MP Eleitoral pede impugnação da candidatura de Eduardo Cunha em Minas
O Ministério Público Eleitoral pediu a impugnação da candidatura do ex-presidente da Câmara Eduardo Cunha (Republicanos) a deputado federal por Minas Gerais. O TRE-MG ( Tribunal Regional Eleitoral) deu prazo de sete dias para que ele se manifeste.
O MP Eleitoral sustenta que Cunha está inelegível por uma condenação por improbidade administrativa. O órgão cita decisão de 2019 da 10ª Vara de Fazenda Pública do Rio de Janeiro, que suspendeu os direitos políticos do ex-presidente da Câmara por oito anos.

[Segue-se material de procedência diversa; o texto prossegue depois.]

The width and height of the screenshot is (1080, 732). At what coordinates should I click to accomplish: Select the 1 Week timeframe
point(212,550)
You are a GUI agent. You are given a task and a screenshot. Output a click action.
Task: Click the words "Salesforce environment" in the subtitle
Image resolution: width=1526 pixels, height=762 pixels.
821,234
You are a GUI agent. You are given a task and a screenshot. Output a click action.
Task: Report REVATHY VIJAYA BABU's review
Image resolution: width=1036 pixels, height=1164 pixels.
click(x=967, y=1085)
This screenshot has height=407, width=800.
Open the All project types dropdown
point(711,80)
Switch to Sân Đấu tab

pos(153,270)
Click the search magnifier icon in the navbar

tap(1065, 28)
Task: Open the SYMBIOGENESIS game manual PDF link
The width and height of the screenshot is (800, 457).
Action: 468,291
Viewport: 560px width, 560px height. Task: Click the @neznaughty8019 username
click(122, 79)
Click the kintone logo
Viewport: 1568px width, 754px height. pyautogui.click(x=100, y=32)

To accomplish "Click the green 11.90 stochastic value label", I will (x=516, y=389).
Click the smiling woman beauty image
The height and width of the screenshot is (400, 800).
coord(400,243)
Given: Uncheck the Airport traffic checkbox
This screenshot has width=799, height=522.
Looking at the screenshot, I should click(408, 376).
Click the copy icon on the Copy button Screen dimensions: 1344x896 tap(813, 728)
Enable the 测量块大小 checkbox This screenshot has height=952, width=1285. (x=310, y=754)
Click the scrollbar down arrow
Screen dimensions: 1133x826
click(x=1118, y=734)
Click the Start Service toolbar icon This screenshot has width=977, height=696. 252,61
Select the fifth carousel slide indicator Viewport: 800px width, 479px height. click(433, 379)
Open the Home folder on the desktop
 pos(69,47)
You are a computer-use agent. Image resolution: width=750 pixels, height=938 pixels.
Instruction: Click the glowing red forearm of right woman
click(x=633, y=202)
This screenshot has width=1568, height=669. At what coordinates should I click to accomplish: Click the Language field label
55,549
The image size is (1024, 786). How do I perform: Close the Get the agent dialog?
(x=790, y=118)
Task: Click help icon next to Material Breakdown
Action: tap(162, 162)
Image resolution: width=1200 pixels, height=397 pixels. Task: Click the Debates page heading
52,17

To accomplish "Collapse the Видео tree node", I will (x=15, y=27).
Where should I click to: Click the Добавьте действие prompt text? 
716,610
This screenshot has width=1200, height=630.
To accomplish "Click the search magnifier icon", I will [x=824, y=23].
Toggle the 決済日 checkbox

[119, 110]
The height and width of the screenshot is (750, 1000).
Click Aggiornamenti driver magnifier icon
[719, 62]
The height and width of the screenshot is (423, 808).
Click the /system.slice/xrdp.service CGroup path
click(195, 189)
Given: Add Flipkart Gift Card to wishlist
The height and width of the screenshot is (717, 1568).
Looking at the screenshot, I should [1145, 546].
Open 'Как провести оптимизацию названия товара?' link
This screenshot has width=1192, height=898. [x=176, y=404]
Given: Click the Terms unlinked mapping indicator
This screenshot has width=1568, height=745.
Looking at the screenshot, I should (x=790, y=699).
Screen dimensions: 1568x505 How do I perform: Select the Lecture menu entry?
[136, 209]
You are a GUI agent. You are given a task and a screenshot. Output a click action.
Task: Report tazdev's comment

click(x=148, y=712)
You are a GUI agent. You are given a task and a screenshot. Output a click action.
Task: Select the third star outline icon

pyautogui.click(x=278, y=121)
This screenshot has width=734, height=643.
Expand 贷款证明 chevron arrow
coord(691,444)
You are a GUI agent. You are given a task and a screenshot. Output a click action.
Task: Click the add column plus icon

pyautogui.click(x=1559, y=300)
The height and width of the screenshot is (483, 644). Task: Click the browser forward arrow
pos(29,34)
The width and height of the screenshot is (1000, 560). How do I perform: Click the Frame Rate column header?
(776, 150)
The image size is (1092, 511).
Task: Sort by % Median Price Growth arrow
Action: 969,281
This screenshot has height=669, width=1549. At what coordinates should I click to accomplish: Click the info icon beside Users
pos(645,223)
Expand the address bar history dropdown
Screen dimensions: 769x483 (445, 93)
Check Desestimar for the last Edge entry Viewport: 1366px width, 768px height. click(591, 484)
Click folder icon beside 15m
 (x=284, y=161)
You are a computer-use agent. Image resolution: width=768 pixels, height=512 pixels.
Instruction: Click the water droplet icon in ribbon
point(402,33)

Cunha conseguiu uma decisão provisória em 2022 que suspendeu a pena e restabeleceu seus direitos políticos. No entanto, o Ministério Público Eleitoral recorreu e a liminar foi revogada. O órgão argumenta que, com a derrubada da decisão, sua condenação e inelegibilidade continuam valendo.
Reforça-se que, no caso em exame, o candidato foi condenado em ação civil pública, por órgão julgador colegiado de segunda instância, por ato doloso de improbidade que implica enriquecimento ilícito e lesão ao erário, conforme já foi previamente discutido na presente impugnação. MP Eleitoral
Para o MP, ele está inelegível até 2027. Em 2025, o Congresso mudou o início do prazo de inelegibilidade. Com isso, a contagem passou a ser iniciada a partir da condenação, e não mais após o cumprimento da pena.
A mudança na legislação sobre o prazo de inelegibilidade está sob análise do STF (Supremo Tribunal Federal). O julgamento foi suspenso após um pedido de vista do ministro Gilmar Mendes.